TASK DETAILS: Output word for word the lines from the one with "Sign Up (160, 68)" to the final line of the data, both ends included, but skip the pictures.

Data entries
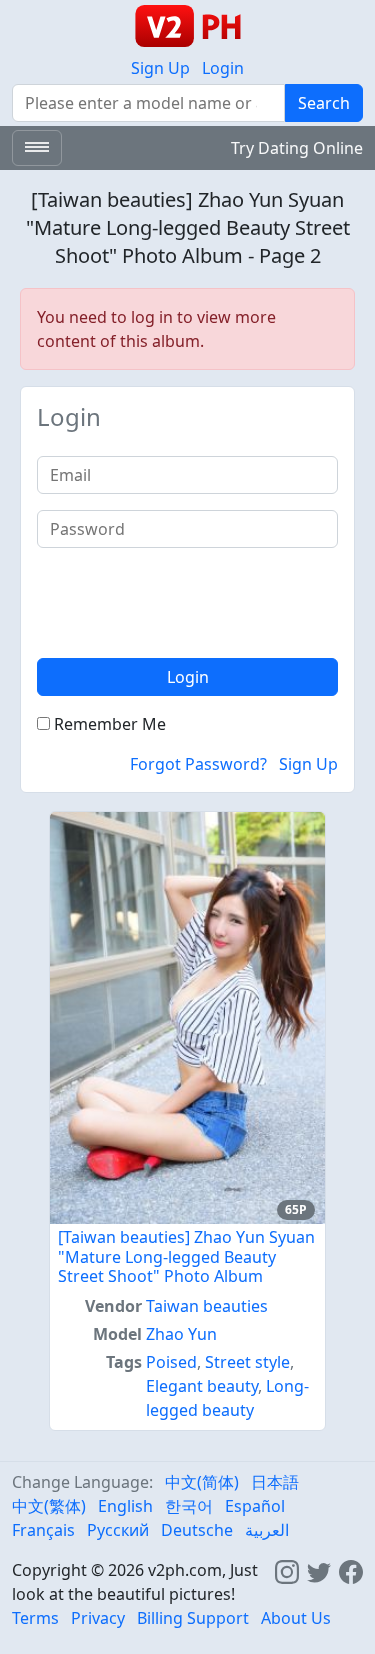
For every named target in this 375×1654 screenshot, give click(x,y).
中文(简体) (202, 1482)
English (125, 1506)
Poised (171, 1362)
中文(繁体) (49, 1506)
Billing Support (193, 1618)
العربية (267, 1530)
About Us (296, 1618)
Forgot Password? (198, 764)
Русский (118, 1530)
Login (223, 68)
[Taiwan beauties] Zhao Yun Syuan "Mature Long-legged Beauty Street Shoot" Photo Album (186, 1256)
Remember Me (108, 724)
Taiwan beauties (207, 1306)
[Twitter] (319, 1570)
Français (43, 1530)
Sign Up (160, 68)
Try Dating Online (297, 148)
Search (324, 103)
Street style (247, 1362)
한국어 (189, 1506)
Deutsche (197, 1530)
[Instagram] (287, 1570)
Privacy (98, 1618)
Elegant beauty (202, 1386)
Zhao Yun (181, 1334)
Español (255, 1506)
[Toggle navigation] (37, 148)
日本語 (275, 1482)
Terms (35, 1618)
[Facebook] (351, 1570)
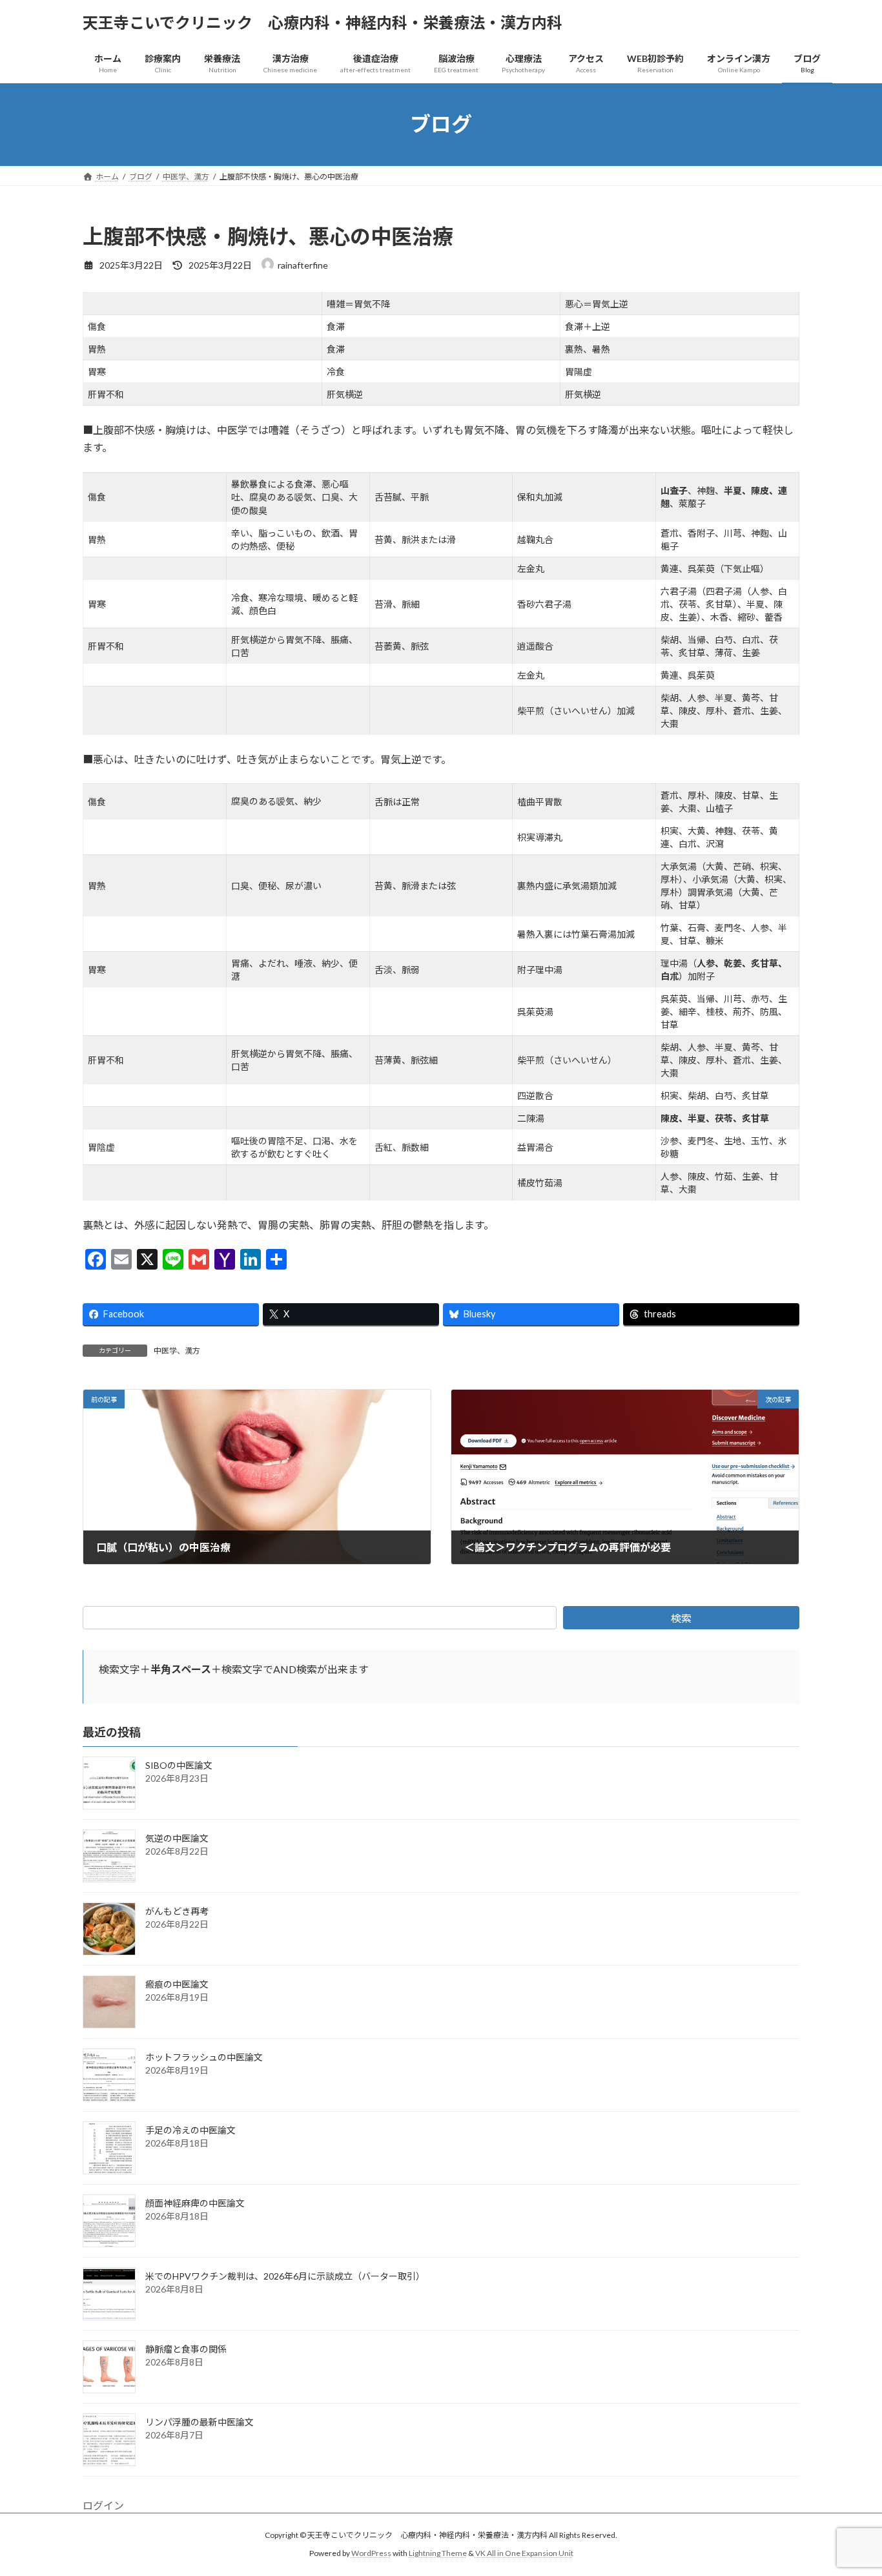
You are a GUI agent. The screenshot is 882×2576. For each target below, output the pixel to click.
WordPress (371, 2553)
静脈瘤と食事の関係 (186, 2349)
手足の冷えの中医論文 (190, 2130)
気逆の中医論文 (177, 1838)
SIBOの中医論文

RESPONSE BELOW:
Sign Up (160, 68)
Try Dating Online (297, 148)
Search (324, 103)
Street style (247, 1362)
한국어 (189, 1506)
Deutsche (197, 1530)
[Instagram] (287, 1570)
Privacy (98, 1618)
Elegant beauty (202, 1386)
Zhao Yun (181, 1334)
Español (255, 1506)
[Toggle navigation] (37, 148)
日本語 (275, 1482)
Terms (35, 1618)
[Facebook] (351, 1570)
You are a GUI agent. The screenshot is 882×2576. For each target below, output the pixel to click.
WordPress (371, 2553)
静脈瘤と食事の関係 (186, 2349)
手足の冷えの中医論文 (190, 2130)
気逆の中医論文 (177, 1838)
SIBOの中医論文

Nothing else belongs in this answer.